Gemäss SFDR sind Artikel-9-Fonds dadurch definiert, dass sie ein ESG-Ziel "anstreben", wie zum Beispiel eine Reduktion von Emissionen. Artikel-8-Produkte hingegen zeichnen sich dadurch aus, dass sie ESG-Merkmale "bewerben". An den Selbstbezeichnungen der Fonds setzt die Esma an.

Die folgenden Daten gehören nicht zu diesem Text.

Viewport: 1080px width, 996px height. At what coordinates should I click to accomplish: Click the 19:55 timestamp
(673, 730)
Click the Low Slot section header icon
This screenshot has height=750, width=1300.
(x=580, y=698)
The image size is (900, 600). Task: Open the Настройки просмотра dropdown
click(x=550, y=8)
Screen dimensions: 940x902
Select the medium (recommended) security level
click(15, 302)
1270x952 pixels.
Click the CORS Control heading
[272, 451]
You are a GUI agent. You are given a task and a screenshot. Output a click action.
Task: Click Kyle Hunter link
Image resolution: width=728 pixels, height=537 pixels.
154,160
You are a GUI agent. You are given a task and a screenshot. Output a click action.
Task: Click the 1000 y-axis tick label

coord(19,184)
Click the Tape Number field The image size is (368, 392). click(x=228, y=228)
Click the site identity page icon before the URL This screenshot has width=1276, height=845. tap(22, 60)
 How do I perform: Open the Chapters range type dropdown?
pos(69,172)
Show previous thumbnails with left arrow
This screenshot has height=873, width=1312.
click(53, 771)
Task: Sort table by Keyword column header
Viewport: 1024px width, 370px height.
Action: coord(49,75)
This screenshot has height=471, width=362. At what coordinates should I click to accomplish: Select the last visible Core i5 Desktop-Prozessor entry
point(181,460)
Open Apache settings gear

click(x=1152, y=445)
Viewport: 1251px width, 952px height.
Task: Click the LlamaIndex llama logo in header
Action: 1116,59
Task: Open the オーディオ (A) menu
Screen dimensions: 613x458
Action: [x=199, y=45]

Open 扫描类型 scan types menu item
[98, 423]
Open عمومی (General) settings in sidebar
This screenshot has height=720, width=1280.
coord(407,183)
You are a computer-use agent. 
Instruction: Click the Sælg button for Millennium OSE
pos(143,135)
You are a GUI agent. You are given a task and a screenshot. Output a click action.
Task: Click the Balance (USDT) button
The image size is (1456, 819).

Esmas Entwurf sieht vor, dass ein Fonds, der mit ESG verbundene Bezeichnungen in seinem Namen führt, künftig mindestens 80 Prozent seiner Investitionen in Bereichen halten muss, die seiner eigenen Strategiebeschreibung entsprechen. Strenger werden die Anforderungen bei Fonds, deren Namen "nachhaltig" oder Varianten dieses Wortes enthalten. Bei ihnen muss die Hälfte dieser 80 Prozent nicht nur der eigenen, sondern auch der EU-Definition von nachhaltigen Vermögenswerten entsprechen.

Im letzten Jahr führten die erwähnten Änderungen der Artikel-9-Regeln dazu, dass massenhaft Fonds umklassifiziert werden mussten. Allein im vierten Quartal verabschiedeten sich Fonds mit einem Kundenvermögen von rund 175 Milliarden Euro aus der Kategorie - und das dürfte noch nicht alles gewesen sein.

Strategieanpassung droht

Die Branche befürchtet nun ähnliches Ungemach bei der ESG-Fondskategorie Artikel 8, die allerdings viel grösser ist und nach Schätzungen von Morningstar über 4 Billionen Euro an Kundenvermögen umfasst. Nach Angaben der Securities and Markets Stakeholders Group, der Vertretung der Marktteilnehmer bei der Esma, müssten 80 Prozent der Artikel-8-Fonds, die sich derzeit als nachhaltig bezeichnen, aufgrund des Vorschlags entweder ihre Bezeichnung ändern oder ihre Strategie anpassen.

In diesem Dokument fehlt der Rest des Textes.